Metadata-Version: 2.1
Name: psq
Version: 0.7.0
Summary: A simple task queue using Google Cloud Pub/Sub
Home-page: https://github.com/GoogleCloudPlatform/psq
Author: Thea Flowers
Author-email: theaflowers@google.com
License: Apache Software License
Keywords: queue tasks background worker
Platform: UNKNOWN
Classifier: Development Status :: 3 - Alpha
Classifier: Intended Audience :: Developers
Classifier: Topic :: Software Development :: Libraries :: Python Modules
Classifier: Topic :: Internet
Classifier: Topic :: Scientific/Engineering
Classifier: Topic :: System :: Distributed Computing
Classifier: License :: OSI Approved :: Apache Software License
Classifier: Programming Language :: Python
Classifier: Programming Language :: Python :: 2
Classifier: Programming Language :: Python :: 3
Classifier: Programming Language :: Python :: 2.7
Classifier: Programming Language :: Python :: 3.5
Classifier: Programming Language :: Python :: 3.6
Classifier: Operating System :: POSIX
Classifier: Operating System :: MacOS
Classifier: Operating System :: Unix
Requires-Dist: google-cloud-pubsub (>=0.35.2)
Requires-Dist: google-cloud-datastore (<=2.0.0,>=1.0.0)
Requires-Dist: werkzeug (<1.0.0,>=0.10.0)
Requires-Dist: click (>=4.0)
Requires-Dist: colorlog (<3.0.0,>=2.6.0)

psq - Cloud Pub/Sub Task Queue for Python.
==========================================

|Build Status| |Coverage Status| |PyPI Version|

.. Note:: this is not an official Google product, experimental or otherwise and
  is provided without support. It is intended as a sample library for
  demonstrating a set of use cases for Google Cloud Pub/Sub. The official
  Pub/Sub client library should be used for production applications.

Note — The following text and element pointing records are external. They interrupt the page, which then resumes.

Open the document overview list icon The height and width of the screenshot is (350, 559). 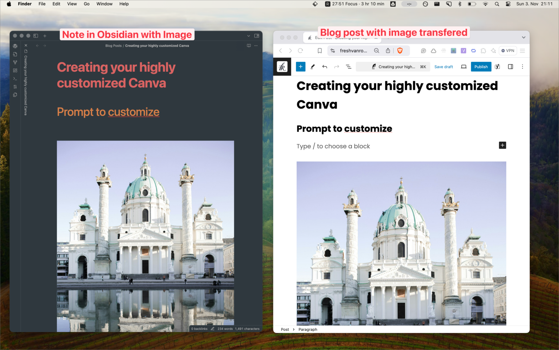[348, 67]
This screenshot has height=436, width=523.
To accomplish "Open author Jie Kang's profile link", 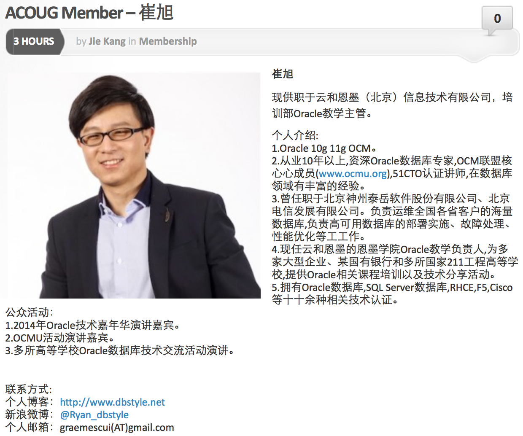I will point(107,41).
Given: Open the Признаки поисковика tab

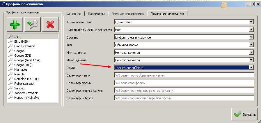Looking at the screenshot, I should click(127, 14).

``psq`` is an example Python implementation of a simple distributed task
queue using `Google Cloud Pub/Sub <https://cloud.google.com/pubsub/>`__.

``psq`` requires minimal configuration and relies on Cloud Pub/Sub to
provide scalable and reliable messaging.

``psq`` is intentionally similar to `rq <http://python-rq.org/>`__ and
`simpleq <https://github.com/rdegges/simpleq>`__, and takes some
inspiration from `celery <http://www.celeryproject.org/>`__ and `this
blog
post <http://jeffknupp.com/blog/2014/02/11/a-celerylike-python-task-queue-in-55-lines-of-code/>`__.

Installation
------------

Install via `pip <https://pypi.python.org/pypi/pip>`__:

::

    pip install psq

Prerequisites
-------------

-  A project on the `Google Developers
   Console <https://console.developers.google.com>`__.
-  The `Google Cloud SDK <https://cloud.google.com/sdk>`__ installed
   locally.
-  You will need the `Cloud Pub/Sub API
   enabled <https://console.developers.google.com/flows/enableapi?apiid=datastore,pubsub>`__
   on your project. The link will walk you through enabling the API.
-  You will need to run ``gcloud auth`` before running these examples so
   that authentication to Google Cloud Platform services is handled
   transparently.

Usage
-----

First, create a task:

.. code:: python

    def adder(a, b):
        return a + b

Then, create a pubsub client and a queue:

.. code:: python

    from google.cloud import pubsub_v1
    import psq


    project = 'your-project-id'

    publisher = pubsub_v1.PublisherClient()
    subscriber = pubsub_v1.SubscriberClient()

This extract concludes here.